═══ TEXTE FOURNI ═══
Et tandis que je réfléchissais au thème à aborder cette semaine, dans ce blog, j’ai eu l’impression que le brouillard avait envahi jusqu’à mon cerveau. Mes méninges en surchauffe n’arrivaient à se fixer sur aucune idée pertinente. Et malgré les nombreuses possibilités (j’ai plusieurs listes !), aucun thème ne retenait mon attention.

Alors je me suis dit :

Il est peut-être temps sortir de mes idées, de m’ouvrir, et de vous demander à vous, mes lecteurs, ce que vous souhaitez lire !

Quels sont les thèmes que vous aimeriez que j’aborde ?

Quelles sont les difficultés que vous rencontrez ?

Connaissez-vous une personne sourde ou malentendante (ou autrement handicapée) qui vous inspire, et dont vous aimeriez que je parle ?

Un livre ou un film que vous aimeriez que je chronique ?

Une technologie que vous aimeriez que j’évoque ?
═══
**EXERCICES PROPOSÉS:**
**1)** Dans le texte fourni, à qui la personne qui écrit décide-t-elle de demander ce qu'ils souhaitent lire ?
**2)** Recopiez fidèlement le passage du texte fourni qui commence par "Il est peut-être" et se termine par "que j’aborde ?".
Appuyez-vous uniquement sur le texte fourni.
═══ DONNÉES ENREGISTRÉES ═══
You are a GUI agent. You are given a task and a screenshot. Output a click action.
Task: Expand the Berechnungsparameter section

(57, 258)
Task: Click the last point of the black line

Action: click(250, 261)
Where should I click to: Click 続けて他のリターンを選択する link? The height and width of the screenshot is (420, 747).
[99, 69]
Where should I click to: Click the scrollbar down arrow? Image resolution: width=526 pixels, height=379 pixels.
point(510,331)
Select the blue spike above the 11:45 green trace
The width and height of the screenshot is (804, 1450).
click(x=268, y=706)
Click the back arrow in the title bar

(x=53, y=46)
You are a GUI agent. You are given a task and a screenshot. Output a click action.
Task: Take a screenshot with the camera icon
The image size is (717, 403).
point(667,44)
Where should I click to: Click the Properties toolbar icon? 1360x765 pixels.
═══
**EN RÉPONSE:**
**1)** À ses lecteurs.

**2)**
Il est peut-être temps sortir de mes idées, de m’ouvrir, et de vous demander à vous, mes lecteurs, ce que vous souhaitez lire !

Quels sont les thèmes que vous aimeriez que j’aborde ?